--- MATERIAL SHOWN Enclosed Below ---

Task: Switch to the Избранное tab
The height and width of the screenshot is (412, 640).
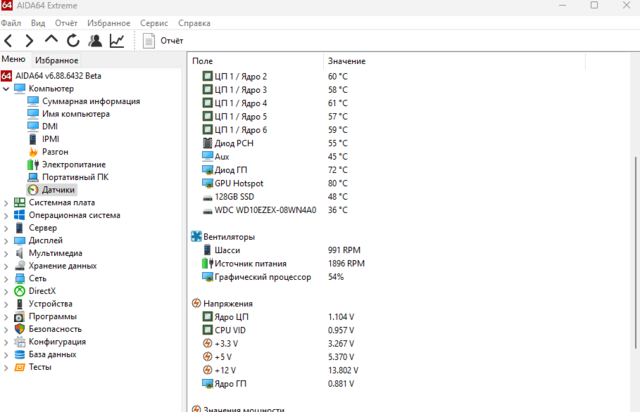Action: pos(57,60)
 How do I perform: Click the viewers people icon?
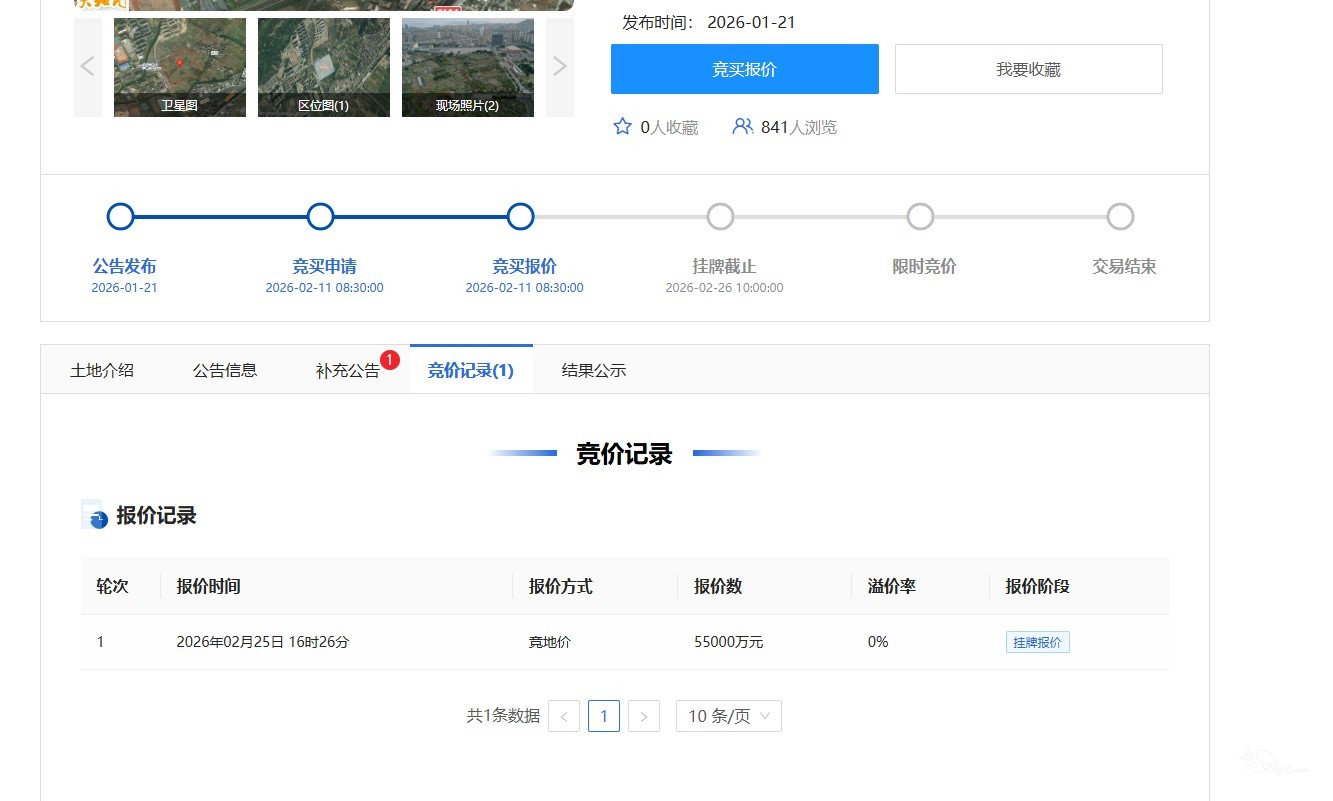tap(742, 127)
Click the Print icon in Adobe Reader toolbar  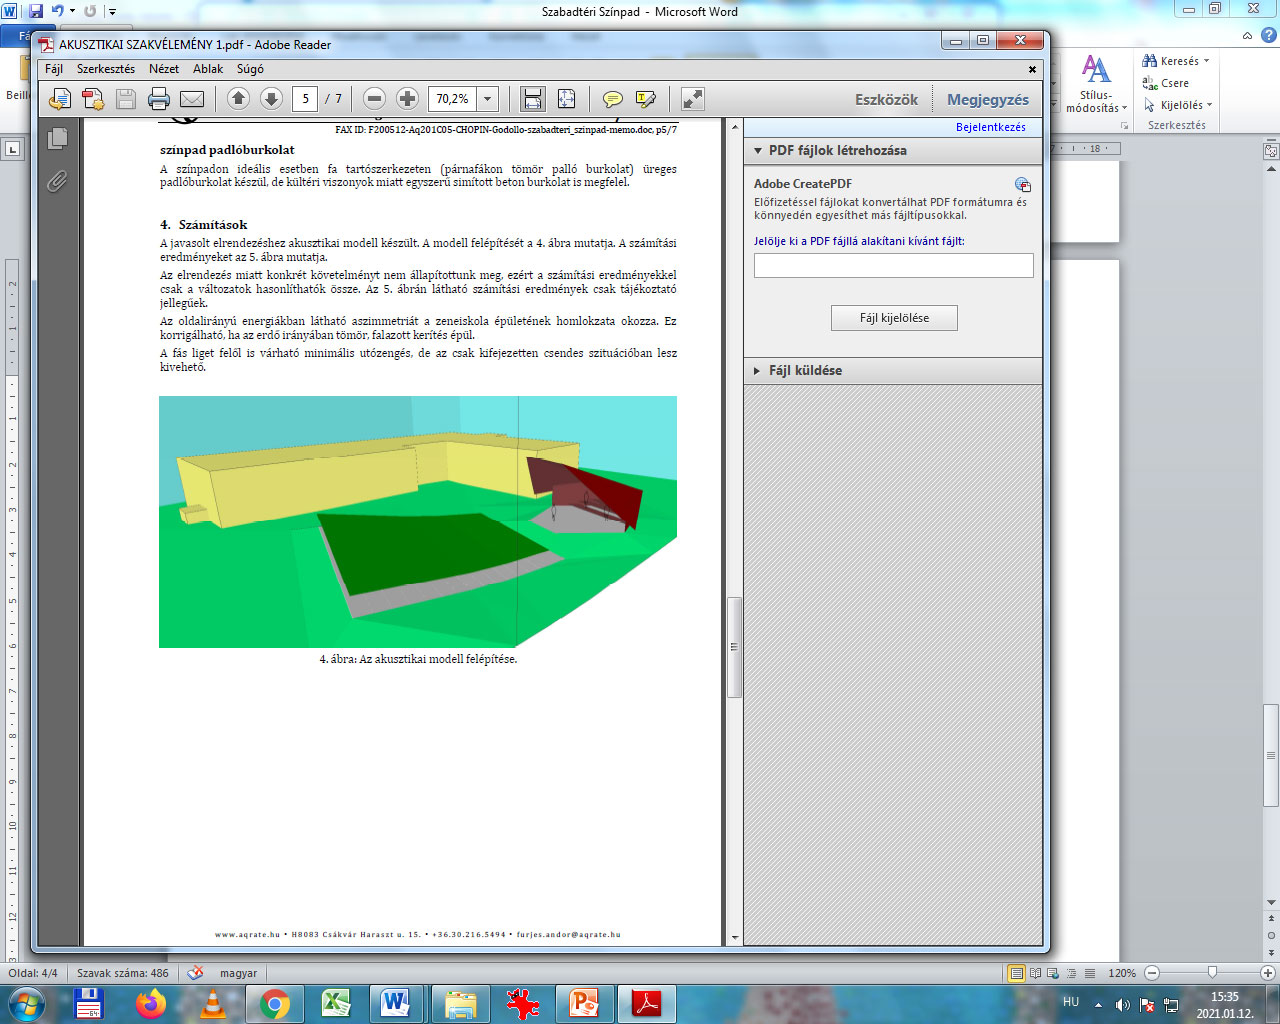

--- End of Enclosed MATERIAL SHOWN ---

» **PROMPT**
Your task is to repeat, word for word and with no picture, every line from the one that contains "The height and" through the last line of the data.

» **WRITTEN REPLY**
The height and width of the screenshot is (412, 640).
Action: pos(57,60)
 How do I perform: Click the viewers people icon?
tap(742, 127)
Click the Print icon in Adobe Reader toolbar  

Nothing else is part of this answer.